» **MATERIAL SUPPLIED**:
========================================

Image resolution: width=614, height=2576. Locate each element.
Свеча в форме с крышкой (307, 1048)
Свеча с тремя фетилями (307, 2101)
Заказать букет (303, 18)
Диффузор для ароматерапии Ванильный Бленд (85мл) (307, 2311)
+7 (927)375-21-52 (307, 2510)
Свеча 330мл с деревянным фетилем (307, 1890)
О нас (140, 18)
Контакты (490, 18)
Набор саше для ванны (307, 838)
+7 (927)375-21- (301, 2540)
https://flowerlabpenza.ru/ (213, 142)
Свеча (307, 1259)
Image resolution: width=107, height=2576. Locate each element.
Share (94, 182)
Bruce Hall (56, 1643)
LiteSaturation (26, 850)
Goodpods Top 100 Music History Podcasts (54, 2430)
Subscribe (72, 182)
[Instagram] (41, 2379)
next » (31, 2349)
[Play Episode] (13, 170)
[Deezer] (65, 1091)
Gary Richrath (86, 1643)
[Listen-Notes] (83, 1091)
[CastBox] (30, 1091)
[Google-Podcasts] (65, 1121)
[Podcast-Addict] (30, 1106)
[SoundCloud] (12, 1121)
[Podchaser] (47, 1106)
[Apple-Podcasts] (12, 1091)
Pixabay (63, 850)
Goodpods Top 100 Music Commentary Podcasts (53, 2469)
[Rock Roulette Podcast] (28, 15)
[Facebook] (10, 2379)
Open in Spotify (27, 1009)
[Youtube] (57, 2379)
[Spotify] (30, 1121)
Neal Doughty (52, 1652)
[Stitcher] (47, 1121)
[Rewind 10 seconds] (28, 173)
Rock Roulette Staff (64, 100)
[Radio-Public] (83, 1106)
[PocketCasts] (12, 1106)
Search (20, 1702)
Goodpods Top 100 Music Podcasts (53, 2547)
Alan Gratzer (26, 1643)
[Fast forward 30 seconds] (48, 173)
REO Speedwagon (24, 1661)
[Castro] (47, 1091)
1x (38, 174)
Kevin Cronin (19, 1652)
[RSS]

========================================

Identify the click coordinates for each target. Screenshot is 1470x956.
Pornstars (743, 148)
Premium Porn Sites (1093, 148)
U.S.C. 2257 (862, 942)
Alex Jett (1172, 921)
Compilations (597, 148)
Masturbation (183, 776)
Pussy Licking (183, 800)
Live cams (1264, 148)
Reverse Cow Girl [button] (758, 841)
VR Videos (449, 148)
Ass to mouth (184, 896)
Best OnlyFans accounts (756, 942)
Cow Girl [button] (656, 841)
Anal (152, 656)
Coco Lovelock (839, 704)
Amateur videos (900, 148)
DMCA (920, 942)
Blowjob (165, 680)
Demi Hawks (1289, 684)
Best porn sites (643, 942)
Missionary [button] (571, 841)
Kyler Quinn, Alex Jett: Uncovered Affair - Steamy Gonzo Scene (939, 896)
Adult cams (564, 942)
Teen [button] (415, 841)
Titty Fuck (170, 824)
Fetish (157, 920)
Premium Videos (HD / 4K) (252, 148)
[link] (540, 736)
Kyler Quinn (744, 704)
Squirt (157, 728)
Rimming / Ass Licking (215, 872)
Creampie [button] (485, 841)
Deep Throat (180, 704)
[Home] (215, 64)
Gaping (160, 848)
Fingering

========================================

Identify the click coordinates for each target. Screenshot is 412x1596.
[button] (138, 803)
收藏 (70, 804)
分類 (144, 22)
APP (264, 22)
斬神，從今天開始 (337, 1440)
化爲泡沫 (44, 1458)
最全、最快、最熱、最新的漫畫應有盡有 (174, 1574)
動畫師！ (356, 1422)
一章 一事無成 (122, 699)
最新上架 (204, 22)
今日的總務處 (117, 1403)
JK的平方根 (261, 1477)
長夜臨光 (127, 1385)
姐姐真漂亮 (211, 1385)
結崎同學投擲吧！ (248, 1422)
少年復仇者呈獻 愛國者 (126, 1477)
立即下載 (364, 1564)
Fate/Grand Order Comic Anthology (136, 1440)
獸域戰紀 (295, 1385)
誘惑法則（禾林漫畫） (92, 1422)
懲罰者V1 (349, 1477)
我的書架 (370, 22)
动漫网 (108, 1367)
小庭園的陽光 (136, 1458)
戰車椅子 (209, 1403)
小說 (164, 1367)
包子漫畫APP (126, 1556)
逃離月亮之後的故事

========================================

» **ASSIGNMENT**: Retype only the stretch of lines above starting at the one with "Image resolution: width=614, height=2576." and stopping at the one with "Pixabay (63, 850)", exactly as written, with both kept.

» **WRITTEN SOLUTION**:
Image resolution: width=614, height=2576. Locate each element.
Свеча в форме с крышкой (307, 1048)
Свеча с тремя фетилями (307, 2101)
Заказать букет (303, 18)
Диффузор для ароматерапии Ванильный Бленд (85мл) (307, 2311)
+7 (927)375-21-52 (307, 2510)
Свеча 330мл с деревянным фетилем (307, 1890)
О нас (140, 18)
Контакты (490, 18)
Набор саше для ванны (307, 838)
+7 (927)375-21- (301, 2540)
https://flowerlabpenza.ru/ (213, 142)
Свеча (307, 1259)
Image resolution: width=107, height=2576. Locate each element.
Share (94, 182)
Bruce Hall (56, 1643)
LiteSaturation (26, 850)
Goodpods Top 100 Music History Podcasts (54, 2430)
Subscribe (72, 182)
[Instagram] (41, 2379)
next » (31, 2349)
[Play Episode] (13, 170)
[Deezer] (65, 1091)
Gary Richrath (86, 1643)
[Listen-Notes] (83, 1091)
[CastBox] (30, 1091)
[Google-Podcasts] (65, 1121)
[Podcast-Addict] (30, 1106)
[SoundCloud] (12, 1121)
[Podchaser] (47, 1106)
[Apple-Podcasts] (12, 1091)
Pixabay (63, 850)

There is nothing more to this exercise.